I’ll look like a rainbow-haired hippy today, she grinned wryly to herself. But so will most everyone else. The stuff was so hard to wash off, but it had a peculiar, comforting aroma that reminded her of the incense of burning pumpkin seeds.
He smelled like pumpkin seeds. She had smelt it in his hair one day, when his head lolled to her shoulder while they’d been watching a movie he didn’t like, Garden State. She could tell he didn’t like it, because he’d fallen asleep after a pretty restful day after exam period. It was the only thing on TV, really, and it though she hadn’t liked it the first time she’d seen it, this time she had; perhaps with him by her side she could see past the drugs and hysteria, and there was real tenderness and novelty in the relationship and in the plotline itself. He woke up before the credits ran along the tiny television screen.
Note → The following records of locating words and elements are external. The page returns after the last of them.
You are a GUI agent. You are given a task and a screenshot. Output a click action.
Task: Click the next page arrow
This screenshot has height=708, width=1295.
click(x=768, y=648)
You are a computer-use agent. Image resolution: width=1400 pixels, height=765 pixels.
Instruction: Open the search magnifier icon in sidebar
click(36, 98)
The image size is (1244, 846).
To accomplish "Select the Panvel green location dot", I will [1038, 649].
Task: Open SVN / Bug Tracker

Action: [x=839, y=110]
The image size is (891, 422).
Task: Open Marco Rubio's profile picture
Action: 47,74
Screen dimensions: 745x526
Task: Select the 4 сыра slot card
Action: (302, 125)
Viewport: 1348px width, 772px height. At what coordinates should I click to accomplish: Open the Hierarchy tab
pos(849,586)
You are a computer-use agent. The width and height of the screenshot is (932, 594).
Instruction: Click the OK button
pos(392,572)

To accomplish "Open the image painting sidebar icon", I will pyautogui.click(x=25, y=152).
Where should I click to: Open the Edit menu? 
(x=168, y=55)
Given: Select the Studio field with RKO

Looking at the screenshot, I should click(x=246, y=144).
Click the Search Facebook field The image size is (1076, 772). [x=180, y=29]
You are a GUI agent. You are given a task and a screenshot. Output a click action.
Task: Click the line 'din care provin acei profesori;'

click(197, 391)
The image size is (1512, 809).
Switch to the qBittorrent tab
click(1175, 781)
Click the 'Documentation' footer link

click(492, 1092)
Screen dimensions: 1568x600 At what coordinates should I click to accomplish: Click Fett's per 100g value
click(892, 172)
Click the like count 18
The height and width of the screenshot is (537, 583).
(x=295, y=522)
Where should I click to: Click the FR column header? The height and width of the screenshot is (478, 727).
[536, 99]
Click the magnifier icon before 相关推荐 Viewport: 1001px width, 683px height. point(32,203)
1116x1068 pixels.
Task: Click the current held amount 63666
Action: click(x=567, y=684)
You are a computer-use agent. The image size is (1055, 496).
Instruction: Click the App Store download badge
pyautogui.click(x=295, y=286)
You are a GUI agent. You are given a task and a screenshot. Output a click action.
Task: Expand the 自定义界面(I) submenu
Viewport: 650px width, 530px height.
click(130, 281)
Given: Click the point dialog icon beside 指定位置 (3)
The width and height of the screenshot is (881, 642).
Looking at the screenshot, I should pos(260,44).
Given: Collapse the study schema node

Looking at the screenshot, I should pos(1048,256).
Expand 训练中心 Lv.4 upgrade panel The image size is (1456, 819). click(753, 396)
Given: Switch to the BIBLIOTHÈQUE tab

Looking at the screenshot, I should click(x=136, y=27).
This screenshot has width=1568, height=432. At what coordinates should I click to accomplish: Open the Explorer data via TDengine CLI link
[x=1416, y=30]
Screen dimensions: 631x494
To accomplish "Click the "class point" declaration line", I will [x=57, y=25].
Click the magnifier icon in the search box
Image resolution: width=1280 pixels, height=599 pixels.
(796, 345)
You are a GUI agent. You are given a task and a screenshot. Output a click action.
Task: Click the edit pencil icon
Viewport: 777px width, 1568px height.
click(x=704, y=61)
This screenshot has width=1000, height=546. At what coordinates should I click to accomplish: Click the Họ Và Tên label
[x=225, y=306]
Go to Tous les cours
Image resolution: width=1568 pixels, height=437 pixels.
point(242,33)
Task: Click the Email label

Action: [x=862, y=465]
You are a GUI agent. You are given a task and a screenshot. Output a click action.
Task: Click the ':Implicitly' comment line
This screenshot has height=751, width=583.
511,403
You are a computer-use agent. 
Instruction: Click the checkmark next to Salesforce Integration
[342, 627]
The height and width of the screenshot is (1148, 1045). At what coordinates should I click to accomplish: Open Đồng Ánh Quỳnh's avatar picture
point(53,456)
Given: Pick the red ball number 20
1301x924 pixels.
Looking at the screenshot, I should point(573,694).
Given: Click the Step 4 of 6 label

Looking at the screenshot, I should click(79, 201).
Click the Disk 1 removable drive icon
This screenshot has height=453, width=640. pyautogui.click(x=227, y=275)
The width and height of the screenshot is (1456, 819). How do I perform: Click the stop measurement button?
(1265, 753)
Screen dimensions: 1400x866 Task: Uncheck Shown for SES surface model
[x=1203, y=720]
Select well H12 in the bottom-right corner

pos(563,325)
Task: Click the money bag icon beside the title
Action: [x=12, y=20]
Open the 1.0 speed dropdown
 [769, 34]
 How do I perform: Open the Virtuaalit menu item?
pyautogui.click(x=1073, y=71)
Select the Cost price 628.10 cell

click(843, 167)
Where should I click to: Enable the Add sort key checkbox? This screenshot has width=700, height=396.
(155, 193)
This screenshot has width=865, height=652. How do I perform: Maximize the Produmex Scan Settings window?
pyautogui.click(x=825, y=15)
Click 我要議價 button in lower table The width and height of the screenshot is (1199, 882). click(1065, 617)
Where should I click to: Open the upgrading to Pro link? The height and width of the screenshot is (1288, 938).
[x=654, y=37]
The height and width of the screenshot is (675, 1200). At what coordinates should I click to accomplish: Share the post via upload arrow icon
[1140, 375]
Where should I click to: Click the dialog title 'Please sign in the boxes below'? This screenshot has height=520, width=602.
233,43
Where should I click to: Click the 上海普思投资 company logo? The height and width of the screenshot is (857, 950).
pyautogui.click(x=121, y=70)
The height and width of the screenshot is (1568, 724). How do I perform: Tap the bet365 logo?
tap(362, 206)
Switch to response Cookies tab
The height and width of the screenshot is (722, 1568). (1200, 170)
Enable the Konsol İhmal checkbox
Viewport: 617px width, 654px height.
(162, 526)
Lea missed him. Hence the jogging.
She raised her hood with a jerk of her hand as she ran, fuming over the prospect of waiting in the long lines at the laundrymat for the second time that week. Already, it being late November, her new hoodie had become a patchwork of messy vibrancy. But people were resourceful; in this town it had been unofficially decreed as a new seasonal trend, this inevitable bohemian, gypsy-patterned look. Global warming was supposed to mean rising temperatures and sea levels—and it had, autumn all but replacing winter completely—but in the face of dealing with disappearing islands and broadening deserts, who bothered with a bit of overflowing color saturation? It wasn’t life-threatening, unless the liquid color was consumed, which seemed unlikely; the animals in the neighborhood would sniff the rainbow puddles and wrinkle their noses in distaste.
Apparently color was not the new ambrosia. Lea sighed. All in all, it was becoming a messy, messy world.